(Collected data)

++++++++++

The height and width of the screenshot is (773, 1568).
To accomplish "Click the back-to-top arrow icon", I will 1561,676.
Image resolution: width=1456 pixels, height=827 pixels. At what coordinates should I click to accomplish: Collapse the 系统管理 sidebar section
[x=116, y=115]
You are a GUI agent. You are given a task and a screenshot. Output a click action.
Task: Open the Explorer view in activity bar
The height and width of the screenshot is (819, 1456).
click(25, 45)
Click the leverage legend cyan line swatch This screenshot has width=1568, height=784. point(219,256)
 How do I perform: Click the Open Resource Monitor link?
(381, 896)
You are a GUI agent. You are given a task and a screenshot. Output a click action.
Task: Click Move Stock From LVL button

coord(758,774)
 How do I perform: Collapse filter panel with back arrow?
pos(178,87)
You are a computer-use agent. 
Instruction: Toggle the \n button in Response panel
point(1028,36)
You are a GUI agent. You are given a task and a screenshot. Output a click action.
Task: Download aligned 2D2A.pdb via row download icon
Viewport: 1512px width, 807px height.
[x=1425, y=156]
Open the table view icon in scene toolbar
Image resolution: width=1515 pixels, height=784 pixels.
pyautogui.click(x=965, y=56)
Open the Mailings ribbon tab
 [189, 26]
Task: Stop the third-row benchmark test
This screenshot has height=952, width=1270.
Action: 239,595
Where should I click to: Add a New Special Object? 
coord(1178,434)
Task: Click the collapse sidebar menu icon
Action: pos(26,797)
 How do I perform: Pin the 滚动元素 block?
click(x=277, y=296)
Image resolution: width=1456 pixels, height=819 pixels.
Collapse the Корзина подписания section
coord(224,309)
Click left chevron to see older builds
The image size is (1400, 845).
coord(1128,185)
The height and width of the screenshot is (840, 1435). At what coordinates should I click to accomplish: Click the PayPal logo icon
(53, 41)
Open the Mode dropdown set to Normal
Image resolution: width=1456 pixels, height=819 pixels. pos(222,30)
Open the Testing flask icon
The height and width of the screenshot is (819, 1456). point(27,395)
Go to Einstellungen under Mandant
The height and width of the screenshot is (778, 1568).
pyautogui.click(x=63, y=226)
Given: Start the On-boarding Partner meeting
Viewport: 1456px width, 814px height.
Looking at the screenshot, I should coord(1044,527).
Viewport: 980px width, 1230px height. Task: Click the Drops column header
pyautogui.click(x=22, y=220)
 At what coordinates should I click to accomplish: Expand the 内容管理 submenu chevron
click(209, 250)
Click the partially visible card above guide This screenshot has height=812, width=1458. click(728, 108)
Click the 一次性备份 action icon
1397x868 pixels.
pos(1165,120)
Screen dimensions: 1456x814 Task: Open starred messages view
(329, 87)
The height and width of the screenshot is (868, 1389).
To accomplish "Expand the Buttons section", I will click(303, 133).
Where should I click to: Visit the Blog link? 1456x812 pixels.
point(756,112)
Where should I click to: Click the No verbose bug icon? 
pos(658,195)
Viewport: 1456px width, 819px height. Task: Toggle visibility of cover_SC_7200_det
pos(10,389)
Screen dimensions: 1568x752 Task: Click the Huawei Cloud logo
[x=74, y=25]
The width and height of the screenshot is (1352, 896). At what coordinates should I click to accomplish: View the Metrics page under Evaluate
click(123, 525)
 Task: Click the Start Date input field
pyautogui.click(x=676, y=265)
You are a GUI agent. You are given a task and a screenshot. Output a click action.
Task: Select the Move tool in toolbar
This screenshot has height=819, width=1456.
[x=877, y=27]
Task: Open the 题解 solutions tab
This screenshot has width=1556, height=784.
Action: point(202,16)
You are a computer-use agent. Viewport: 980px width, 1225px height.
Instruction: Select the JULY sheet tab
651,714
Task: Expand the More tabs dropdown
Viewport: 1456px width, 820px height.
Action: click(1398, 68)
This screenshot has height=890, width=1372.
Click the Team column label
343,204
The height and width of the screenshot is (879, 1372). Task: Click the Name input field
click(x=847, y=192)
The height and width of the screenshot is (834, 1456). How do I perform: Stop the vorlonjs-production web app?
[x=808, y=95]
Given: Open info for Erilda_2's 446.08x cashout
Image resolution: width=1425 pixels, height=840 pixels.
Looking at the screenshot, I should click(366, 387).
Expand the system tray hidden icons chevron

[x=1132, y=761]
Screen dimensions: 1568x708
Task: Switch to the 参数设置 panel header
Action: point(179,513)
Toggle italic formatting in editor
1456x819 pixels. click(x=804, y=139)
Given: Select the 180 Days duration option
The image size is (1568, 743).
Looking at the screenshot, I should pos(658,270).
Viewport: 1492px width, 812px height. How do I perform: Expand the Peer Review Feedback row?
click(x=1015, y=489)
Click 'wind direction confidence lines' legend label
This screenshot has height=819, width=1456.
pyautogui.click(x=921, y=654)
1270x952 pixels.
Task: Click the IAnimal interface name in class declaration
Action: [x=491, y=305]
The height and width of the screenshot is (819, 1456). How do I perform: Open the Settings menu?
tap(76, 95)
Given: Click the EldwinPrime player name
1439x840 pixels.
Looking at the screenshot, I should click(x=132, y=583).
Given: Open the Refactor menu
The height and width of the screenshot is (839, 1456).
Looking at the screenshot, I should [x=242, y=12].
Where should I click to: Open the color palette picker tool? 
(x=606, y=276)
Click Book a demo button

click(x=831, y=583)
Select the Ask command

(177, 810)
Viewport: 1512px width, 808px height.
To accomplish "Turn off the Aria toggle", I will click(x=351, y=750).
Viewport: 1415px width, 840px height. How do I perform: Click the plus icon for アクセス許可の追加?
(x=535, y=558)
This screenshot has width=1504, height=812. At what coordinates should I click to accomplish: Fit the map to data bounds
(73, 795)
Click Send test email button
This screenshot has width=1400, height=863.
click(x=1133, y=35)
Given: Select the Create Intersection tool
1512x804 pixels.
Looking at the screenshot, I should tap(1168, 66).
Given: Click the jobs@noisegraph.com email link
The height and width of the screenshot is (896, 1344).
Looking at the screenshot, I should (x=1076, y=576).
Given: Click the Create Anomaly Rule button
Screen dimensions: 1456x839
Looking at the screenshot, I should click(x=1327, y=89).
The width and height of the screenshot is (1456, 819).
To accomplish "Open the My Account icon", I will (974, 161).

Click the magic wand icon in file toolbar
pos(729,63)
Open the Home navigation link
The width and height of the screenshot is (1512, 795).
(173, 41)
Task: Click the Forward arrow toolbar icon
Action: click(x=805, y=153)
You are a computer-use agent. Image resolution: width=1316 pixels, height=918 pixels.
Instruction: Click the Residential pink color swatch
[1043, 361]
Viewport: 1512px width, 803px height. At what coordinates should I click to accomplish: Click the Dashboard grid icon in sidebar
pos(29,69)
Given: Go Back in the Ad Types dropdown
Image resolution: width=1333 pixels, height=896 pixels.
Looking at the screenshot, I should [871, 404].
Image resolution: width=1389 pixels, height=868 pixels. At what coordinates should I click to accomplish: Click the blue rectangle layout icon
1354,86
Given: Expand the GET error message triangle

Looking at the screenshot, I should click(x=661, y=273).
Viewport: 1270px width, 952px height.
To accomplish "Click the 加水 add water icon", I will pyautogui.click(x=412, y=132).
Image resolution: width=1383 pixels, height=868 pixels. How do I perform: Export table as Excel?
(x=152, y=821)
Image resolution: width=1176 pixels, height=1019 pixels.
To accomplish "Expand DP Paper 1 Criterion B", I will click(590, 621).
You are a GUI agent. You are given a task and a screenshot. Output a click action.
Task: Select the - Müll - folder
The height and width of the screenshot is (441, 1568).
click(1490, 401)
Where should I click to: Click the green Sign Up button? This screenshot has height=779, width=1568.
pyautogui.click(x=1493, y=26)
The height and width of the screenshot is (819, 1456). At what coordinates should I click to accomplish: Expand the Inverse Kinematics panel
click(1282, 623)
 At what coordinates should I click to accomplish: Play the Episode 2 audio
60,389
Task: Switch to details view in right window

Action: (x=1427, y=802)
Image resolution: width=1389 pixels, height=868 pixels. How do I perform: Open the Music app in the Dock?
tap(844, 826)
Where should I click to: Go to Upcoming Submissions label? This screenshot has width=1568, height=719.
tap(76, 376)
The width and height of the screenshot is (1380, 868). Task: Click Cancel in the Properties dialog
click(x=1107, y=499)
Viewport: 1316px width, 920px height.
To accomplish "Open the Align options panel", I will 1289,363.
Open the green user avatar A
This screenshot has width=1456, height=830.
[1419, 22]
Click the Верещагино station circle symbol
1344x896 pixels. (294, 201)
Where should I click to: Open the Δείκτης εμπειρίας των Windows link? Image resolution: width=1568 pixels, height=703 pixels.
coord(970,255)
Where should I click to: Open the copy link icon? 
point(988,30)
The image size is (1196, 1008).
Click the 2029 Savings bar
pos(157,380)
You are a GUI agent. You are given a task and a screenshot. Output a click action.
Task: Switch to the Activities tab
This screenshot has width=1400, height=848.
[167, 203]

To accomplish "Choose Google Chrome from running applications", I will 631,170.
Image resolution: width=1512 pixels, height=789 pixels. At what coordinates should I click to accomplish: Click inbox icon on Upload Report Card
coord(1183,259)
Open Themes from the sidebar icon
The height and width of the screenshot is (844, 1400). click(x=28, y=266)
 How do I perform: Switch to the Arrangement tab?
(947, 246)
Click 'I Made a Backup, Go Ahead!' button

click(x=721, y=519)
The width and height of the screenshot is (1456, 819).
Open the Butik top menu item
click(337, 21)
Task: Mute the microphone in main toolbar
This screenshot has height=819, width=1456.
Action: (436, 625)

++++++++++

Work item —
Only the number should be given: the count of lines above that hold the word "computer".

Result below —
3